- [Required action]: All lines in the listing below from the one containing "The width and height of the screenshot is (654, 469)." through the last should be written out exactly, and only those.

- [Data section]:
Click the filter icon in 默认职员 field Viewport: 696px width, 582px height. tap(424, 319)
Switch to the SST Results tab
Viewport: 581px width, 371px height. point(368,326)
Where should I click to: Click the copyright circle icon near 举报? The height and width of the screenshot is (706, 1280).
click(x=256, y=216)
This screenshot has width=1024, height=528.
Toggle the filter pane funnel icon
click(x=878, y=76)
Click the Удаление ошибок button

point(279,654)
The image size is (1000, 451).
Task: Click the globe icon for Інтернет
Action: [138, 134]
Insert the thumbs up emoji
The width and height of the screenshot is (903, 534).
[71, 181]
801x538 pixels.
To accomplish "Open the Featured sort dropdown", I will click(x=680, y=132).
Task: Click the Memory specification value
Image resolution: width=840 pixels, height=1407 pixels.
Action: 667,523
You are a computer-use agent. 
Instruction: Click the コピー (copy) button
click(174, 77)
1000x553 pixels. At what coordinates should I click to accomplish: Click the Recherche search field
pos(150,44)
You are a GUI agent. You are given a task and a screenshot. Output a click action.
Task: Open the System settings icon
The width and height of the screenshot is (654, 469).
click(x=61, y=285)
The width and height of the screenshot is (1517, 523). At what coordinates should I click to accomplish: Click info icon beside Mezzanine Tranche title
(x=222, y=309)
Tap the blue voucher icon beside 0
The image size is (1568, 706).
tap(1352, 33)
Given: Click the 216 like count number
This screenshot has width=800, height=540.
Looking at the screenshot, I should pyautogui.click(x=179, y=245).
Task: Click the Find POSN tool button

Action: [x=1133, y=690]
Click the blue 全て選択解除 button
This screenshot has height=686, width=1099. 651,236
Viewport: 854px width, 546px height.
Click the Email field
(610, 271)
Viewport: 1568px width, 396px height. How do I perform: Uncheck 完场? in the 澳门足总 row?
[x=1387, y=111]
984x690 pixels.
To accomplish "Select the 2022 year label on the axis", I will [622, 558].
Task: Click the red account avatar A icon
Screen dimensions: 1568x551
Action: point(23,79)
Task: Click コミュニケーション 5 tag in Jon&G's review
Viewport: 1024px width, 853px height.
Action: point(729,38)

- [Response area]:
The width and height of the screenshot is (654, 469).
click(x=61, y=285)
The width and height of the screenshot is (1517, 523). At what coordinates should I click to accomplish: Click info icon beside Mezzanine Tranche title
(x=222, y=309)
Tap the blue voucher icon beside 0
The image size is (1568, 706).
tap(1352, 33)
Given: Click the 216 like count number
This screenshot has width=800, height=540.
Looking at the screenshot, I should pyautogui.click(x=179, y=245).
Task: Click the Find POSN tool button

Action: [x=1133, y=690]
Click the blue 全て選択解除 button
This screenshot has height=686, width=1099. 651,236
Viewport: 854px width, 546px height.
Click the Email field
(610, 271)
Viewport: 1568px width, 396px height. How do I perform: Uncheck 完场? in the 澳门足总 row?
[x=1387, y=111]
984x690 pixels.
To accomplish "Select the 2022 year label on the axis", I will [622, 558].
Task: Click the red account avatar A icon
Screen dimensions: 1568x551
Action: point(23,79)
Task: Click コミュニケーション 5 tag in Jon&G's review
Viewport: 1024px width, 853px height.
Action: point(729,38)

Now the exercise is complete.